Es ist für die Helfer inzwischen zu einem alljährlichen traurigen Ritual geworden, auf das Sterben der großen Meeressäuger in der Biskaya aufmerksam zu machen. Der Grund dafür ist bekannt. Von Januar bis Ende März laufen die Flotten der Fischkutter aus, um weit draußen auf dem Atlantik Seehechte und Seeteufel zu fangen. In den riesigen Schleppnetzen verfangen sich allerdings auch größere Meeressäuger und verenden darin oder sie werden von den Schiffschrauben so schwer verletzt, dass sie sterben. Tierschützer gehen davon aus, dass von den rund 200.000 Delfinen in der Biskaya jedes Jahr weit über 11.000 auf diese Weise getötet werden. Nur ein geringer Teil wird etwa an den Stränden der Gascogne angeschwemmt, die meisten Kadaver werden auf hoher See von anderen Tieren gefressen.

Seit Jahren wird versucht, das Sterben der Delfine zu verhindern. Die meisten Fischkutter, die vor der französischen Küste kreuzen, sind inzwischen mit sogenannten Pingern ausgerüstet, einer Akustikvorrichtung, die die Meeressäuger vertreibt. Nach Angaben von Pelagis haben Untersuchungen ergeben, dass die Zahl der toten Tiere mit dem Einsatz dieser Geräte um bis zu 65 Prozent verringert werden kann. Ein Erfolg der Tierschützer ist, dass die Pinger seit 2020 während der Hauptsaison im Winter für bestimmte Fangschiffe Pflicht sind.

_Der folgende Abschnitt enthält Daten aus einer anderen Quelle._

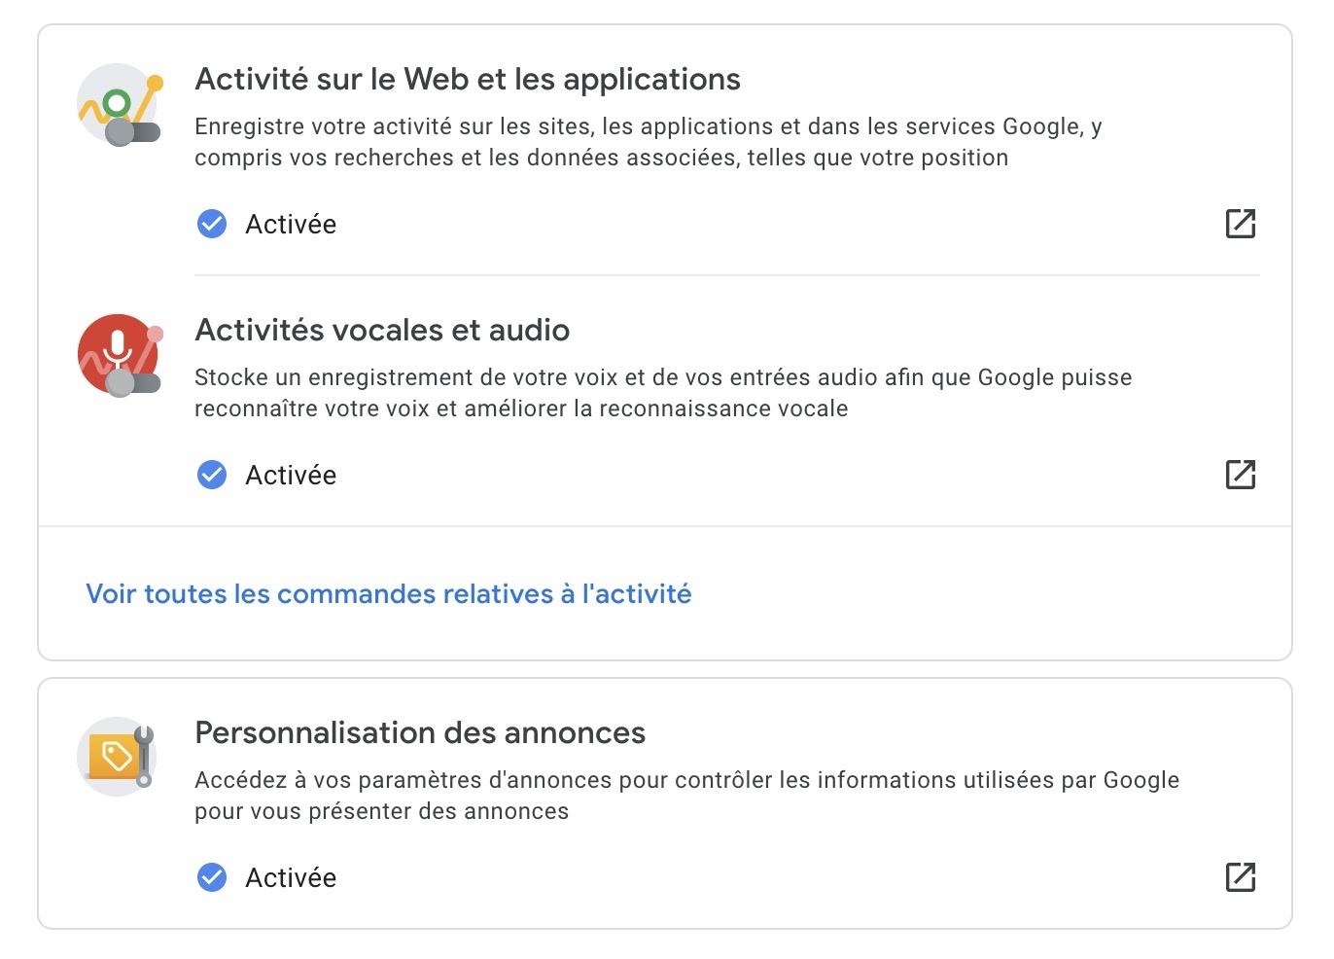1334x959 pixels.
Task: Open "Activité sur le Web et les applications" heading
Action: [468, 80]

Den Vertretern der Tierschutzorganisation Sea Shepherd ist das allerdings zu wenig. Über die Pinger sei schon in den 90er Jahren sehr viel geredet worden, dabei sei es am Ende auch geblieben, sagt Lamya Essemlali, Präsidentin von Sea Shepherd Frankreich. Die Organisation kreuzt unter dem Motto „Bay Watch“ in diesen Wochen mit zwei Schiffen in der Biskaya, um nach eigenen Aussagen „die Öffentlichkeit zu alarmieren“. Eigentliches Ziel sei es aber, die „nicht selektiven Fangmethoden“ mit riesigen Schleppnetzen zu verbieten.

Die Berufsfischer selbst fühlen sich von den Tierschützern mit ihren Aktionen inzwischen regelrecht schikaniert und zu Unrecht an den Pranger gestellt. Die Aktivisten würden die Mannschaften nachts über viele Stunden bei der Arbeit filmen, beklagte sich Olivier le Nezet, Präsident des Fischereiausschusses der Bretagne, jüngst dem Sender France Bleu. Auch Hubert Carré, Vertreter der Vereinigung französischer Hochseefischer, kennt die Problematik und spricht sich für den Einsatz von Pingern auf allen Fischtrawlern aus. Carré ist sich bewusst, dass diese Lösung nicht optimal ist, verwehrt sich aber gegen eine „Stigmatisierung“ seiner Zunft. Die Mannschaften der Fischkutter täten in ihrem Rahmen alles, um die Natur vor Schaden zu schützen.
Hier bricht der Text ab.